The Kerryman (North Kerry)

Unit owes its existence to hard work and incredible generosity

-

BACK in the summer of 1990 when a small group of Kerry FCA members set off on a charity walk along the Iveragh peninsula they can hardly have known where the journey would end 27 years later.

‘Operation Iveragh’ as it came to be affectiona­tely known by the FCA members saw the troops spend six days trekking the 230km Kerry Way walking route.

On the way the group raised a €25,200 which they planned to donate to improve hospice care in the county.

That money was presented to Dr Tom McCormack who used it to set up the Kerry Hospice Movement.

Kerry Hospice Foundation Chairman Ted Moynihan explains what happened next.

“On the way in 1990 we stopped at every house in south Kerry looking for many and, fair play to them, they gave it to is,” he said.

“We did it again in 91 and 92 and on the way home to Tralee in 1992 we decided to start a foundation and spread our wings,” said Ted.

The Kerry Hospice Foundation, as we know it now, was born.

“We founded 20 committees around the county and I’m happy to say 18 of these are still here to this day,” Ted said.

What happened over the next 27 years is truly remarkable.

Since 1992 the foundation – thanks to the work of volunteers in every part of Kerry – it raised €11.5 million.

As well as funding home care for thousands of people the foundation built a €3.2million Palliative Care out patient unit, which opened in at what was then Kerry General Hospital.

In 2009 the foundation decided it was time to take the next step, to build a dedicated in patient Palliative Care unit at the hospital.

To do this, and in just six years, the KHF raised €6.2 million to build the unit and the sod was turned on it, by Ted Moynihan, in late 2015.

On Friday Ted officially opened the unit and the first patients are due to come through the unit’s doors by the end of this year.

That doesn’t mean the KHF will be resting its laurels.

The KHF have pledged to cover the cost of staffing the unit for the next five years – at a cost of €400,000 a year – in addition to paying for the foundation’s own vital day-to-day activities around the county.

It may seem like a massive figure to raise every year but given what the KHF and its inspiratio­nal volunteers – none of whom receive a cent for their tireless work – have achieved to date no one doubts their ability to do it.

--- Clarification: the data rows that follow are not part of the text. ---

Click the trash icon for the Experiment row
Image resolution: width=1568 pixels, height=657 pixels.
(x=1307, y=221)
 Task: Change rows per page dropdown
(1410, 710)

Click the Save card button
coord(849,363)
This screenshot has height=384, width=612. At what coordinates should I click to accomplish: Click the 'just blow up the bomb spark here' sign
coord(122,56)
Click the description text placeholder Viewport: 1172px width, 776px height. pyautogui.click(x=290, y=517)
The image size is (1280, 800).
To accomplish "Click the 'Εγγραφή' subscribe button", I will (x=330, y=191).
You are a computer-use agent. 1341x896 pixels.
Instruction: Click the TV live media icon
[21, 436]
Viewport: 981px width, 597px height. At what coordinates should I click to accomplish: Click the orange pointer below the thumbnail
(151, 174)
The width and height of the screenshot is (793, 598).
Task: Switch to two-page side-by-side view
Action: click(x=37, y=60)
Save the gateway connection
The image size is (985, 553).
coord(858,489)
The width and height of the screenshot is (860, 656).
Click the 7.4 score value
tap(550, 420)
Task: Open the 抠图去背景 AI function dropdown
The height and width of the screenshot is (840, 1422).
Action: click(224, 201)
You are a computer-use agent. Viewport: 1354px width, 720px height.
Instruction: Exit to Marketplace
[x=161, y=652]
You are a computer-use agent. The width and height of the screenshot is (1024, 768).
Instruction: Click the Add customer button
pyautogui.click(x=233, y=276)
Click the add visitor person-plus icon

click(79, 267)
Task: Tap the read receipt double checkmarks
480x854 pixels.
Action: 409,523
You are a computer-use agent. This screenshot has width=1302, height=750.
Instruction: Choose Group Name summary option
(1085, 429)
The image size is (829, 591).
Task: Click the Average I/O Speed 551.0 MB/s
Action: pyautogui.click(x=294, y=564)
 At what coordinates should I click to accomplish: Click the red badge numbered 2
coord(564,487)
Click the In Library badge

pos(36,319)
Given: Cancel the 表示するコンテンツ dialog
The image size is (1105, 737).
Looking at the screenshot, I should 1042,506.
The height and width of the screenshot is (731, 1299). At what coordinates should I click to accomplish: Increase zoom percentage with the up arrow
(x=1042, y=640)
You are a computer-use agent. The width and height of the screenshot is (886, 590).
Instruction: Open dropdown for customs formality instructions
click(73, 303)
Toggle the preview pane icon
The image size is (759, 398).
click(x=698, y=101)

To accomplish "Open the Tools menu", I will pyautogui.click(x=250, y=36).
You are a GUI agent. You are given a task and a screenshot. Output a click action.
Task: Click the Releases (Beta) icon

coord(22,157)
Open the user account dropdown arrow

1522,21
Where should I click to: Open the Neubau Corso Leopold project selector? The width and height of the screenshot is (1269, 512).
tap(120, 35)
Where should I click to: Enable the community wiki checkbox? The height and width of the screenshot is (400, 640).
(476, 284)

At Friday’s opening ceremony new KHF patron RTE journalist Katie Hannon put the foundation­s in perspectiv­e in her own inimitable style.

“The Kerry Hospice Foundation have given a great gift to the county,” she said.

“You’d have to be in awe of what they have done. As a political correspond­ent I can say, in terms of the organisati­on Ted and his team put together, there is no political organisati­on in the entire country that could match what you have done here.”